On Thursday, June 18, an elite group of Rabbinical leaders; Ambassador’s of several European countries, representatives from the House and the Senate gathered in Washington in the magnificent Senate’s Kennedy Caucus Room to celebrate the monumental accomplishments of the late Rabbi Zvi Kestenbaum. Among the numerous life missions was to preserve and protect cemeteries and Synagogues throughout central and Eastern Europe, where his ancestors were buried.
When Rabbi Kestenbaum first began his herculean efforts to restore the cemeteries with Congressman Fred Richmond some 35 years ago. With the Rabbi’s conviction he later convinced Congressman Steve Solarz who was representing the bulk of the Jewish community including Williamsburg, Boro Park and Flatbush to project & preserve Jewish cemeteries and religious sites abroad. Rabbi Shlomo Braun was at that time the Community representative and Mike Lewan was the chief of staff to Congressman Steven Solarz.
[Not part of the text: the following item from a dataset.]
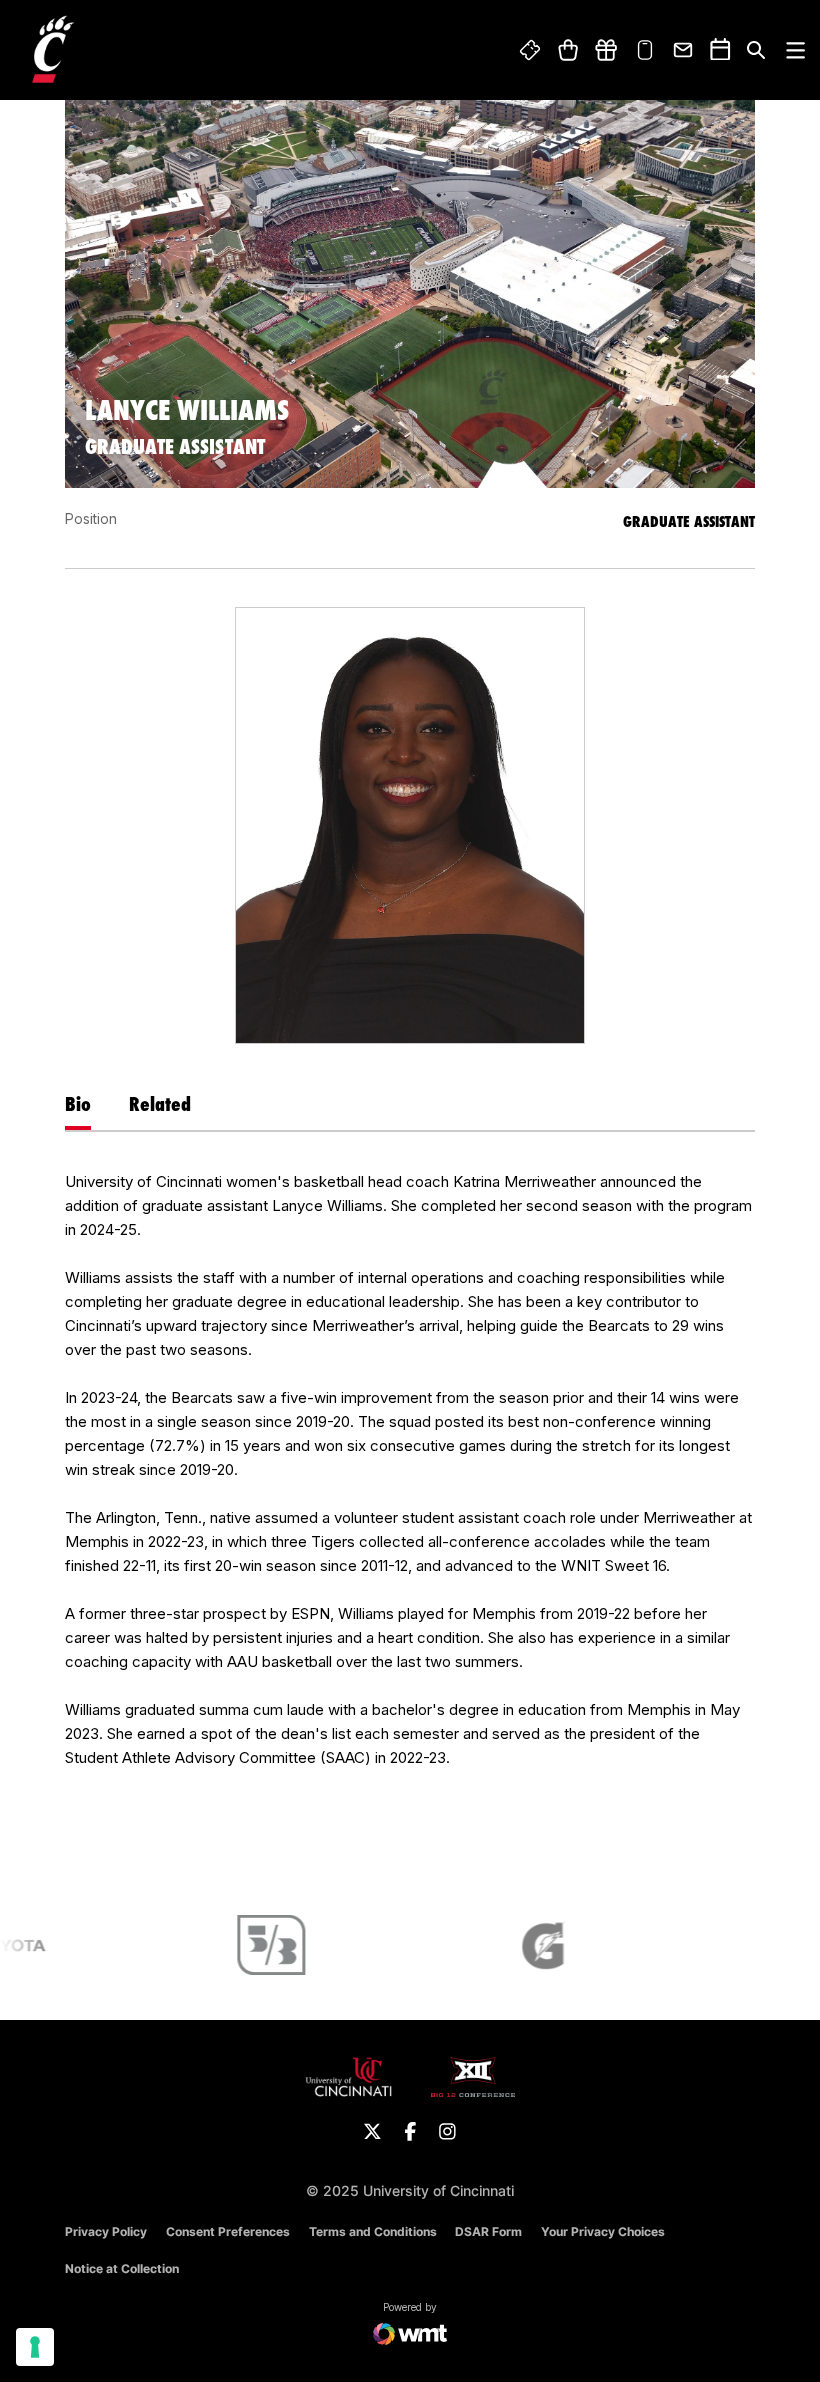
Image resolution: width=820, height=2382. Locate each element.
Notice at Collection (122, 2268)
At the event, Mr. Lewan described the persistence how Rabbi Kestenbaum managed to convince Senator Kennedy to have the bill introduced in the Senate. “I remember as if it were this morning, Solarz and Rabbi Kestenbaum and I walking over from the House side to this very building to meet with Senator Kennedy to convince him.” Lewan related that Solarz instructed Rabbi Kestenbaum, whose English was less than perfect, to remain silent while he spoke to Senator Kennedy, but his impassioned pleas failed to elicit the desired response from Kennedy. “I guess I could say that Kennedy was interested but not convinced,” said Lewan. http://www.vosizneias.com/206797/2015/06/19/washington-chasidic-jew-instrumental-in-preserving-european-cemeteries-honored-by-members-of-congress/
As the trio rose, Rabbi Kestenbaum took note of the many pictures of the Kennedy family that adorned the Senator’s walls and despite Solarz’s admonitions, addressed Kennedy himself.
“Just yesterday I visited Arlington cemetery and saw the magnificent graves of your brothers who are great American heroes and deserve the honor,” said Rabbi Kestenbaum. “Don’t all G-d’s children deserve the same honor?”
Those words moved Kennedy who agreed to sponsor the bill, which was signed into law by President Ronald Reagan in 1985 who appointed Rabbi Kestenbaum as deputy chairman of the committee.
Rabbi Kestenbaum’s efforts resulted in the drafting of a bill that would maintain these sites as a service to millions of American immigrants, giving them the ability to visit the graves of family members and connect with their ancestral roots.
Louis Kestenbaum, who continues his father’s legacy and recently restored and preserved two Jewish cemeteries in Poland and the Ukraine and is currently pursuing the restoration of a Jewish cemetery in Czechoslovakia, accepted a plaque honoring both his work and that of his father to preserve American heritage abroad. To date Rabbi Kestenabum was instrumental in restoring over 50 cemeteries in Hungary, Poland, Romania, Russia, Czechoslovakia and Egypt
Louis Kestenbaum, son of Rabbi Zvi Kestenbaum shared with the audience how his father lost his entire family during World War II and felt that his life must have been spared to serve a particular purpose.
“There was nothing he could do to bring back the millions of lives that had been lost during the war, but their legacy, the cemeteries and holy places that had been destroyed this could be recovered, restored and preserved,” said Louis Kestenbaum. “He felt that it was his moral duty as a Jew to see that this was done.”